[WHAT TO PRODUCE]
Lines below starting with the line with "Datenschutzrichtlinie (259, 2545)" and going on through the line with "91 (270, 2247)" must be output exactly; the rest of the records must be left out.

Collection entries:
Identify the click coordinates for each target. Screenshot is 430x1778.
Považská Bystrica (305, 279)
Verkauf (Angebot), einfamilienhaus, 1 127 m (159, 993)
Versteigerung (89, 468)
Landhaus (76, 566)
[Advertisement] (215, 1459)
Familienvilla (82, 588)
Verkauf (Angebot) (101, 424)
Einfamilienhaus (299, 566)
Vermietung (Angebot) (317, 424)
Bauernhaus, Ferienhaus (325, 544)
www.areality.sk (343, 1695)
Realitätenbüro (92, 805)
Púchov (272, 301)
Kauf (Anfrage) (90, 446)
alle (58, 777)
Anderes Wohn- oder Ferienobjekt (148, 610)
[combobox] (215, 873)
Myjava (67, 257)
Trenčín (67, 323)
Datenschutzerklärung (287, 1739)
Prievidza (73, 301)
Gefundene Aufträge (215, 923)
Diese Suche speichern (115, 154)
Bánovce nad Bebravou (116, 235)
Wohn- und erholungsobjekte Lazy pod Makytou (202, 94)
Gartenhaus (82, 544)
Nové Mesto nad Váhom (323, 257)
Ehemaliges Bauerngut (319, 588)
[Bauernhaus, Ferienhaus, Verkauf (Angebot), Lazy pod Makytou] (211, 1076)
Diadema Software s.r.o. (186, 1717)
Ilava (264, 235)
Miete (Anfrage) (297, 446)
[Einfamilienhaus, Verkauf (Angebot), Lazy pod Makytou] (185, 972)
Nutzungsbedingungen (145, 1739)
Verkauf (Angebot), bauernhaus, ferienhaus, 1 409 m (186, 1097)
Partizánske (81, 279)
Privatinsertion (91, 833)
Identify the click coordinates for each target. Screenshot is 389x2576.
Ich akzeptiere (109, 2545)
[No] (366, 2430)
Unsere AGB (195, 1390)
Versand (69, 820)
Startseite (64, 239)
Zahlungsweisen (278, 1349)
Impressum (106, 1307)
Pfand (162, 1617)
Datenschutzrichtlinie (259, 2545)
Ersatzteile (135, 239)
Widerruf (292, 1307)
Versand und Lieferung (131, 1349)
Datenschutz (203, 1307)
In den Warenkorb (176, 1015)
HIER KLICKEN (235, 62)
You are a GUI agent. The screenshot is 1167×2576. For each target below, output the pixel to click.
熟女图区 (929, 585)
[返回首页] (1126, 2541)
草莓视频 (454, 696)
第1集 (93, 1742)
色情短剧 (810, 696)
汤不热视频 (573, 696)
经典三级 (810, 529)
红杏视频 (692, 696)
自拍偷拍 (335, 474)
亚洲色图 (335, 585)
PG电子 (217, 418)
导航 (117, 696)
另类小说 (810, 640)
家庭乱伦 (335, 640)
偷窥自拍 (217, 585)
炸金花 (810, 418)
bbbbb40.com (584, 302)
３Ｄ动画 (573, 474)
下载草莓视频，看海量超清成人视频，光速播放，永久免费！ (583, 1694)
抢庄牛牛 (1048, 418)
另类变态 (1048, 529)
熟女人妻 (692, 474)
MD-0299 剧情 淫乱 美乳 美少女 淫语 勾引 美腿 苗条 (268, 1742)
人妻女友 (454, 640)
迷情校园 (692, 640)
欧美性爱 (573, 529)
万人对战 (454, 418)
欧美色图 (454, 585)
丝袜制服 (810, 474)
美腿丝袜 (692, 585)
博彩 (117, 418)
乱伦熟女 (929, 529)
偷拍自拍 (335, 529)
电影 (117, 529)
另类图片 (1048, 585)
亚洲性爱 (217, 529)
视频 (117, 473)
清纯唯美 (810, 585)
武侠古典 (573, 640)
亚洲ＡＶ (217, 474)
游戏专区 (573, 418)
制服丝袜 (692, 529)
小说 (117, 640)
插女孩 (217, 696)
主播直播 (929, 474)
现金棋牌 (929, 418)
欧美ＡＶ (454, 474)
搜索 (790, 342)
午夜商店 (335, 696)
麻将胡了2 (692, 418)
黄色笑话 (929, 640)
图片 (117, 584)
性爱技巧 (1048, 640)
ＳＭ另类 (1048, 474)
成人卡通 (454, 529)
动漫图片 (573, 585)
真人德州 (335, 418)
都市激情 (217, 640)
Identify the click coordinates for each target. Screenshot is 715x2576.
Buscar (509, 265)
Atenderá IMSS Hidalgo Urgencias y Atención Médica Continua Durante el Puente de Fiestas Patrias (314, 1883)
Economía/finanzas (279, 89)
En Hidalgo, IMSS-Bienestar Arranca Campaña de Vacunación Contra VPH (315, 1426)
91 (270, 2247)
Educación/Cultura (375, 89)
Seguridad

[EXPECTED OUTPUT]
Datenschutzrichtlinie (259, 2545)
Ersatzteile (135, 239)
Widerruf (292, 1307)
Versand und Lieferung (131, 1349)
Datenschutz (203, 1307)
In den Warenkorb (176, 1015)
HIER KLICKEN (235, 62)
You are a GUI agent. The screenshot is 1167×2576. For each target below, output the pixel to click.
熟女图区 (929, 585)
[返回首页] (1126, 2541)
草莓视频 (454, 696)
第1集 (93, 1742)
色情短剧 (810, 696)
汤不热视频 (573, 696)
经典三级 (810, 529)
红杏视频 (692, 696)
自拍偷拍 (335, 474)
亚洲色图 (335, 585)
PG电子 (217, 418)
导航 (117, 696)
另类小说 (810, 640)
家庭乱伦 (335, 640)
偷窥自拍 (217, 585)
炸金花 (810, 418)
bbbbb40.com (584, 302)
３Ｄ动画 (573, 474)
下载草莓视频，看海量超清成人视频，光速播放，永久免费！ (583, 1694)
抢庄牛牛 (1048, 418)
另类变态 (1048, 529)
熟女人妻 (692, 474)
MD-0299 剧情 淫乱 美乳 美少女 淫语 勾引 美腿 苗条 (268, 1742)
人妻女友 (454, 640)
迷情校园 (692, 640)
欧美性爱 (573, 529)
万人对战 (454, 418)
欧美色图 (454, 585)
丝袜制服 (810, 474)
美腿丝袜 (692, 585)
博彩 (117, 418)
乱伦熟女 (929, 529)
偷拍自拍 (335, 529)
电影 (117, 529)
另类图片 (1048, 585)
亚洲性爱 (217, 529)
视频 (117, 473)
清纯唯美 (810, 585)
武侠古典 (573, 640)
亚洲ＡＶ (217, 474)
游戏专区 (573, 418)
制服丝袜 (692, 529)
小说 (117, 640)
插女孩 (217, 696)
主播直播 (929, 474)
现金棋牌 (929, 418)
欧美ＡＶ (454, 474)
搜索 (790, 342)
午夜商店 (335, 696)
麻将胡了2 (692, 418)
黄色笑话 (929, 640)
图片 (117, 584)
性爱技巧 (1048, 640)
ＳＭ另类 (1048, 474)
成人卡通 (454, 529)
动漫图片 (573, 585)
真人德州 (335, 418)
都市激情 (217, 640)
Identify the click coordinates for each target. Screenshot is 715x2576.
Buscar (509, 265)
Atenderá IMSS Hidalgo Urgencias y Atención Médica Continua Durante el Puente de Fiestas Patrias (314, 1883)
Economía/finanzas (279, 89)
En Hidalgo, IMSS-Bienestar Arranca Campaña de Vacunación Contra VPH (315, 1426)
91 (270, 2247)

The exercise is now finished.